Canada’s Environment Minister Steven Guilbeault has proposed that one-fifth of all passenger cars, SUVs and trucks sold in the nation starting 2026 will need to run on electricity under new regulations.
According to the proposal, by 2030, the mandate will hit 60 per cent of all sales and by 2035, every passenger vehicle sold in Canada will need to be electric.
Harping on the development, Guilbeault’s parliamentary secretary Julie Dabrusin said the new target is “about making sure that Canadians have access to the vehicles they want.”
The Canadian Environmental Protection Act has it that manufacturers or importers who don’t meet the sales targets could face penalties.
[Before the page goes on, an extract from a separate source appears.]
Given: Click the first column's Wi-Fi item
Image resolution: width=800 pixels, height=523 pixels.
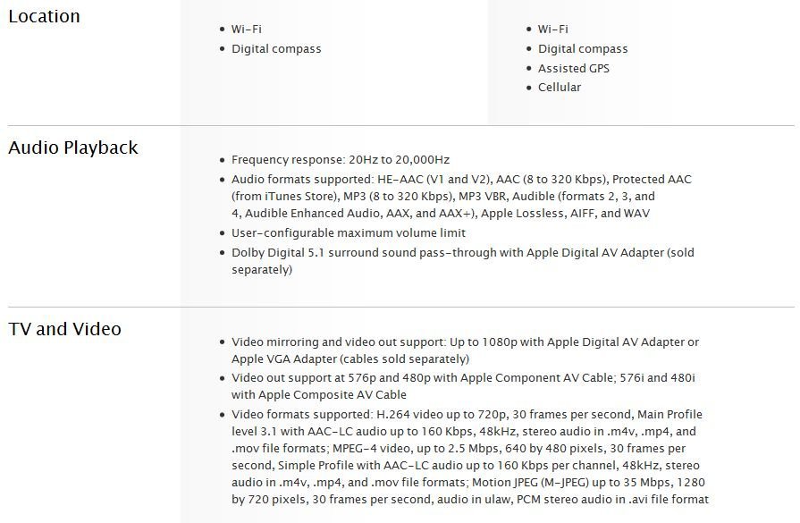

Experts believe that Canada still has a long way to go before approaching the first target in 2026. Records have it that in the first six months of this year, sales of fully-electric and plug-in hybrid vehicles made up just 7.2 per cent of new car registrations. For all of 2021, the proportion was 5.2 per cent.
Making her input on the development, Cara Clairman, president and CEO of Plug’n Drive, a non-profit organization that encourages electric vehicle use, said the toughest part of promoting the change from gas-powered vehicles is availability.
She said “Long waiting lists are definitely discouraging consumers that are ready to make the switch. And if we all agree that we’re in a climate emergency, we need to help consumers make the switch as soon as possible.”
On his part, the president and CEO of the Canadian Vehicle Manufacturers’ Association, Brian Kingston noted that the federal government should be building out necessary infrastructure for electric vehicles before regulating sales.
Brian averred that Canada’s infrastructure is not on track to support a growing fleet — and those who will be driving the new cars. “The vehicles are coming, but we need a supercharged effort to help marketing, and actually make that purchase and make it easy, convenient and accessible,” he said.
It is imperative to note that under the draft regulations, to be formally published Dec. 30, the government proposes tracking the sales by issuing credits for vehicle sales.
More so, fully electric cars and trucks would be worth a bigger credit than plug-in hybrid versions, though the government acknowledges that plug-in hybrids will likely remain in demand in rural and northern areas.
Experts believe that the new policy would decouple Canada’s regulatory regime from the United States, Kingston warned, and the impending penalties for vehicles sold outside of the prescribed federal targets could raise the overall cost of operating in Canada.
Reacting to the development, Clean Energy Canada, an advocacy group housed at Simon Fraser University, celebrated the announcement in a press release but warned that the penalties will need to be legally enforced, “a time consuming process” that will create complexity and uncertainty.
According to the group, other countries have opted to use immediate financial penalties as soon as auto-makers are non-compliant.
The government said the new targets will be countrywide, though some provinces are already ahead of others.